5) Detecção da proteína específica 
Para visualizar uma proteína de interesse é utilizado um anticorpo específico que vai 
reagir com um epítopo da proteína, formando um complexo anticorpo-antígeno. Esse 
anticorpo é denominado anticorpo primário, pode ser policlonal (reconhece mais de um 
epítopo) ou monoclonal (reconhece apenas um epítopo da proteína de interesse) e é 
produzido geralmente em camundongo ou em coelho. Além disso, esse anticorpo não 
possui nenhum tipo de radiomarcação, ou conjugação com alguma enzima. A incubação da 
membrana com o anticorpo primário geralmente ocorre overnight a 4ºC e, depois disso, a 
membrana é lavada intensamente com tampão de lavagem para retirar todo o anticorpo que 
não está especificamente ligado à proteína de interesse. 

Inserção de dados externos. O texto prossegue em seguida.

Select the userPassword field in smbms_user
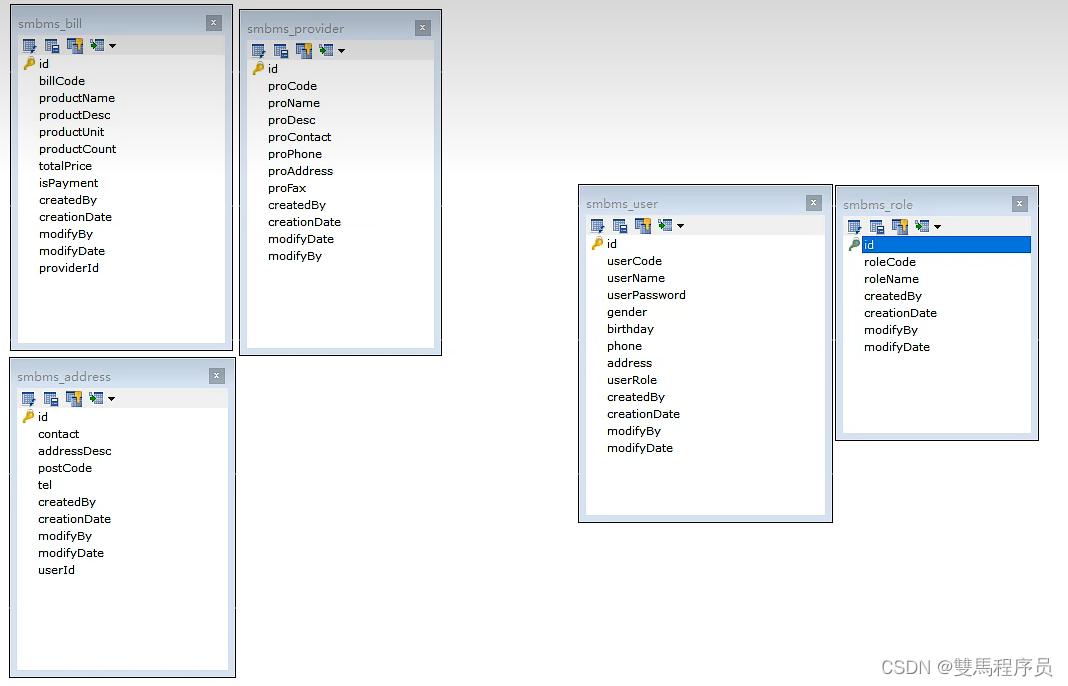Viewport: 1068px width, 686px height. (646, 295)
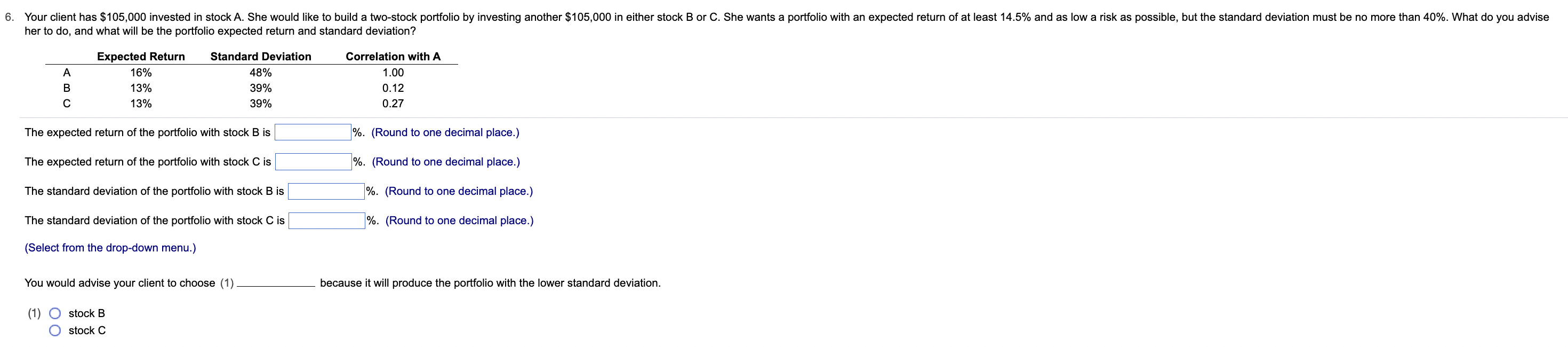
Task: Click the correlation value 0.12 for stock B
Action: [390, 88]
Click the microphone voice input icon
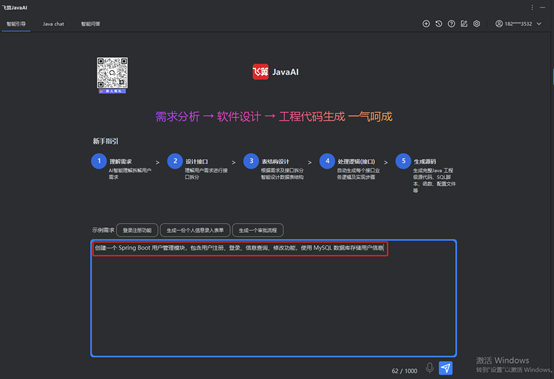 (430, 368)
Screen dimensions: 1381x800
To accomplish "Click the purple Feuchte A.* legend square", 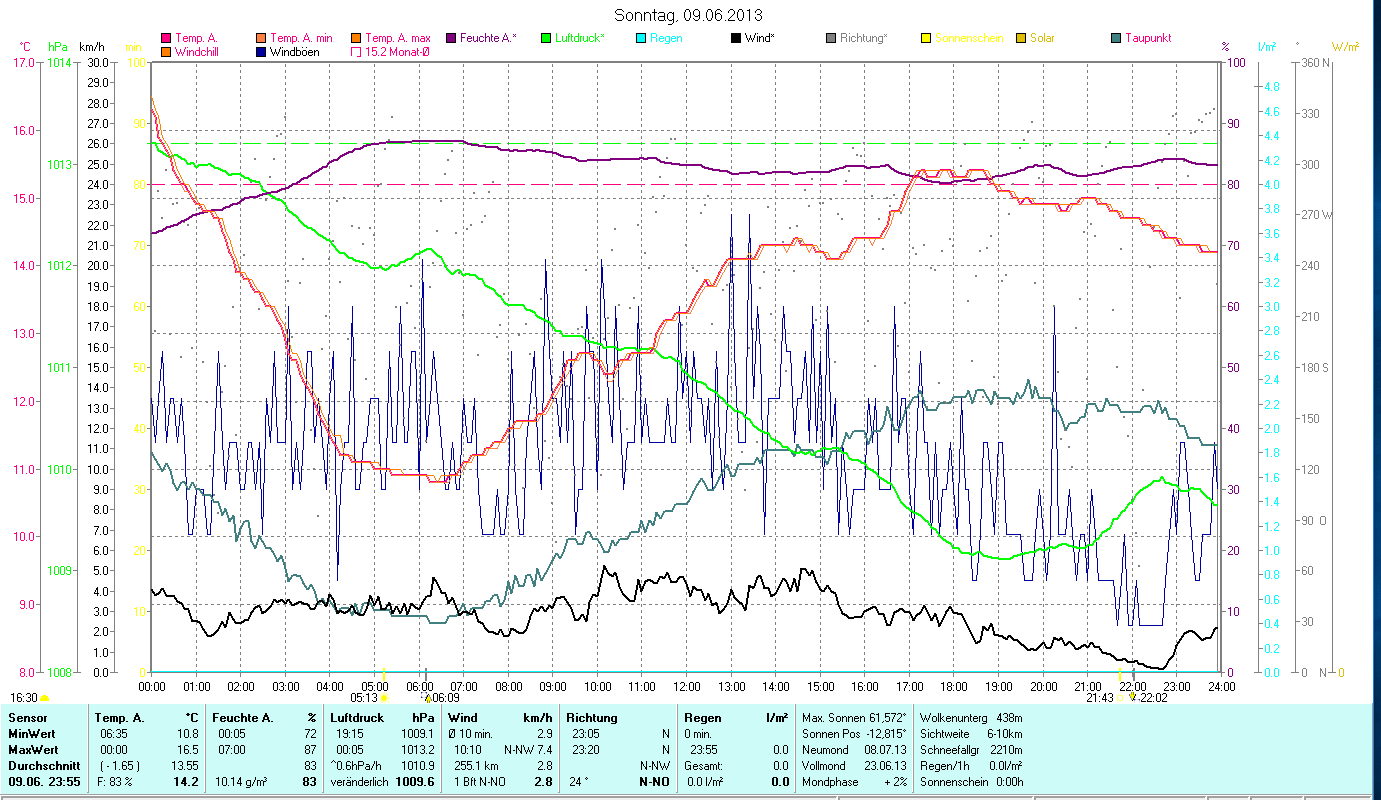I will [x=451, y=39].
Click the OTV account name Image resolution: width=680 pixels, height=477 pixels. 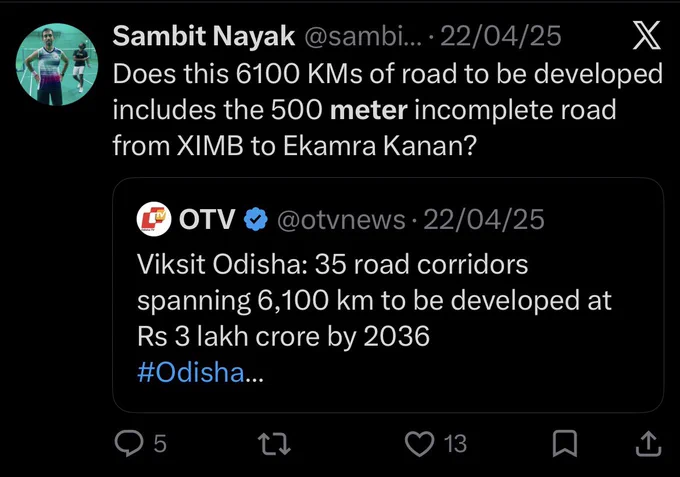(x=207, y=219)
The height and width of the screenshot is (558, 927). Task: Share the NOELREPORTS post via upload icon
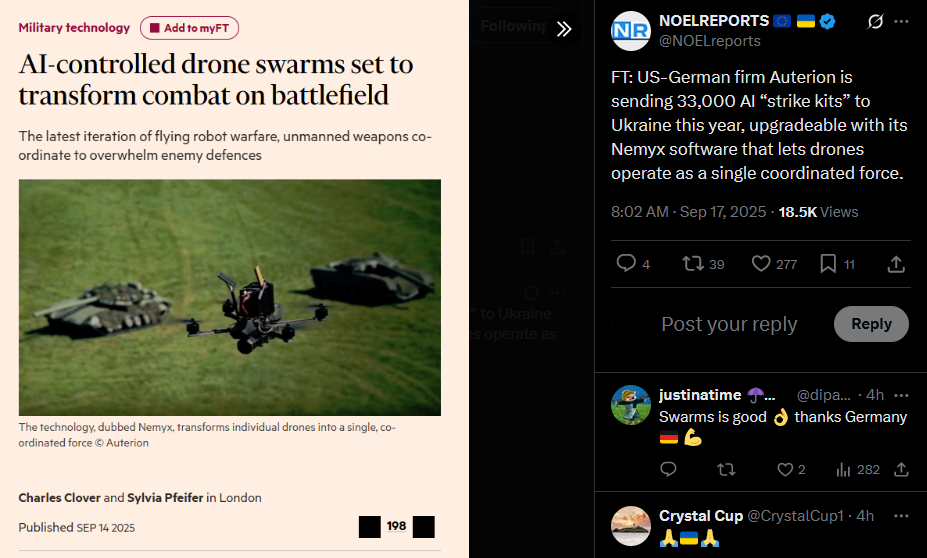(896, 264)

Depois da lavagem, a membrana é incubada com um anticorpo secundário. Esse 
anticorpo é um anti-IgG, ou seja, é um anticorpo que reconhece um anticorpo. Por exemplo, 
se foi utilizado um anticorpo primário anti uma proteína de interesse, produzido em 
camundongo, será utilizado um anticorpo secundário anti-IgG de camundongo, que 
reconhecerá qualquer anticorpo produzido em camundongo. Esse anticorpo secundário 
possui alguma modificação que permitirá a visualização da proteína de interesse. As 
principais modificações utilizadas atualmente são (Figura 4): 
 
a) Conjugação do anticorpo com uma enzima: tais como peroxidade ou fosfatase 
alcalina. Neste caso, no momento da revelação da membrana, adiciona-se um substrato 
dessa enzima. Nos locais onde essa enzima está presente (apenas nos locais onde tem o 
anticorpo primário, ou seja, na proteína específica), ocorrerá a reação e a formação do 
produto dessa reação. É utilizado um filme, e aparecerá a marcação nas regiões em que 
ocorreu essa reação, permitindo localizar a proteína de interesse. 
 
 
 
 
b) Associaçãodo anticorpo com um fluoróforo: que será posteriormente excitado 
com um laser de comprimento de onda específico para esse fluoróforo, e então as regiões 
onde o anticorpo se ligou serão evidenciadas.